Ondertussen heeft de federale regering beslist om de tariefaanpassingen van de vennootschapsbelasting te compenseren met het niet langer fiscaal aftrekbaar te maken van de gewestelijke milieuheffingen. De Vlaamse bedrijven betalen 90 percent van de milieuheffingen. In plaats van een vermindering van de lasten zullen ze bijkomend worden gestraft. Dat druist lijnrecht in tegen uw voorstel, en blijkbaar volgt de regering u en uw standpunt niet. Is er daarom in een compensatie voorzien? We zullen daar alleszins op terugkomen met een voorstel van resolutie.
De voorzitter : De heer Van Goethem heeft het woord.
De heer Roland Van Goethem : Ik heb meer een opmerking dan een vraag over de cijfers van de heer Vandenbroeke over het tekort aan arbeidskrachten. Ik betwijfel niet dat Vlaanderen op een demografische catastrofe afstevent. Ik vraag me wel af of de prognoses uitgaan van een gelijkblijvende nood aan arbeidskrachten. De robotica en informatica zullen in de toekomst wellicht leiden tot een verminderde vraag naar arbeidskrachten. Dat zal het probleem enigszins verzachten. Verder wil ik benadrukken dat we op dit ogenblik nog veel werklozen hebben. Is daarmee rekening gehouden?
De heer Chris Vandenbroeke : De toestand blijft dezelfde als vandaag.

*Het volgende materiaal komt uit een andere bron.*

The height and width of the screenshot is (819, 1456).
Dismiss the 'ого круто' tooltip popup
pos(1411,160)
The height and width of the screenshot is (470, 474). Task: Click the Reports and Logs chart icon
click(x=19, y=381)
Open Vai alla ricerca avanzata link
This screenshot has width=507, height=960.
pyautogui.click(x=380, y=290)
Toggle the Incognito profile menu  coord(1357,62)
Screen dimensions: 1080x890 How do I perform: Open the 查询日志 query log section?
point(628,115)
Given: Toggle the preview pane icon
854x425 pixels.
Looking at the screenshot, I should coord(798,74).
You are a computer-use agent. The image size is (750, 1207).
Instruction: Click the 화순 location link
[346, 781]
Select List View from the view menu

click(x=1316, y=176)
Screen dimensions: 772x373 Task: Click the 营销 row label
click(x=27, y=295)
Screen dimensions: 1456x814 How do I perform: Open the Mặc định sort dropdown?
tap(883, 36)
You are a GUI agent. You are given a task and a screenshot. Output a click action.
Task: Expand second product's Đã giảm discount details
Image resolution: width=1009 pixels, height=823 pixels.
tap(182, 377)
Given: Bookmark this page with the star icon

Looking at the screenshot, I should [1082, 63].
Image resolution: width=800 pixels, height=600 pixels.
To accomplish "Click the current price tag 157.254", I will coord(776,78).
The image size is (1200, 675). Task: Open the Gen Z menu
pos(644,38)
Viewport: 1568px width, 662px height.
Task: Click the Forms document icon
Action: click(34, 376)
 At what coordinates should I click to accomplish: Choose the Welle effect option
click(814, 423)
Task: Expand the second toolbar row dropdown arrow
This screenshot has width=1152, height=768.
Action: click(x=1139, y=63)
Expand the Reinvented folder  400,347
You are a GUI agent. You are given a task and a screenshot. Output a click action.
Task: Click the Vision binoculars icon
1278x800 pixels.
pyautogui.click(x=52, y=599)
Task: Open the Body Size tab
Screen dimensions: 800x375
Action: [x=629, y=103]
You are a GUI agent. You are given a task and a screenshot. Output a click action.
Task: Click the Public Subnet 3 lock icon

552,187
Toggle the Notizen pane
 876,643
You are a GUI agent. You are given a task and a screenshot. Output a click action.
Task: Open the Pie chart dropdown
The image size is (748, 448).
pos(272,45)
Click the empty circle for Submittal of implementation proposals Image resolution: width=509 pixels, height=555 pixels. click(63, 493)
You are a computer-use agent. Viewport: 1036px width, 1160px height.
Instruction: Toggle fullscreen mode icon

De voorzitter : Het was voor de minister geen dankbare opdracht om vanuit de federale regering naar de Vlaamse regering over te stappen. Het zo lang aangekondigde plan heeft veel tegenstrijdige reacties uitgelokt, zowel vanwege de sector als vanwege de collega's in de regering. Dat gebeurt zelden, en dat geeft stof tot nadenken. Het plan van 2002 steunt op de toestand die is vastgesteld in 2001. Zijn de premissen ondertussen gewijzigd? De werkgelegenheidsindicatoren en de indicatoren van de buitenlandse investeringen zijn slechter dan verwacht : moet een en ander niet worden bijgestuurd?
De fiscale aspecten hebben tegenstrijdige reacties uitgelokt. Men heeft met veel poeha de aanpassingen aan de vennootschapsbelasting aangekondigd. Men verklaart dat men de lasten voor de ondernemingen wil verminderen. Toch dalen de heffingen niet en worden de steden en gemeenten bijna verplicht om hun belastingen te verhogen omdat ze anders de hun opgelegde taken niet aankunnen. Het is toegelaten om opcentiemen te heffen op de personenbelasting, maar niet op de vennootschapsbelasting. Daarom probeert men creatieve oplossingen te bedenken om de bedrijven toch aan te pakken. In de steden en gemeenten wonen steeds minder fysieke personen, maar wel steeds meer rechtspersonen. Vele fysieke personen worden rechtspersonen. Dat betekent dat ze zich aan de gemeentelijke fiscaliteit onttrekken. De gemeenten en steden dragen wel de lasten van die rechtspersonen, maar puren er geen baten uit. Er bestaat dus de neiging om creatieve vormen van boekhouden te beoefenen. De federale pogingen om de vennootschapsbelasting te verminderen, worden de facto door de lokale besturen gecompenseerd. Daarmee moet rekening worden gehouden als men het Actieplan Ondernemen beoordeelt.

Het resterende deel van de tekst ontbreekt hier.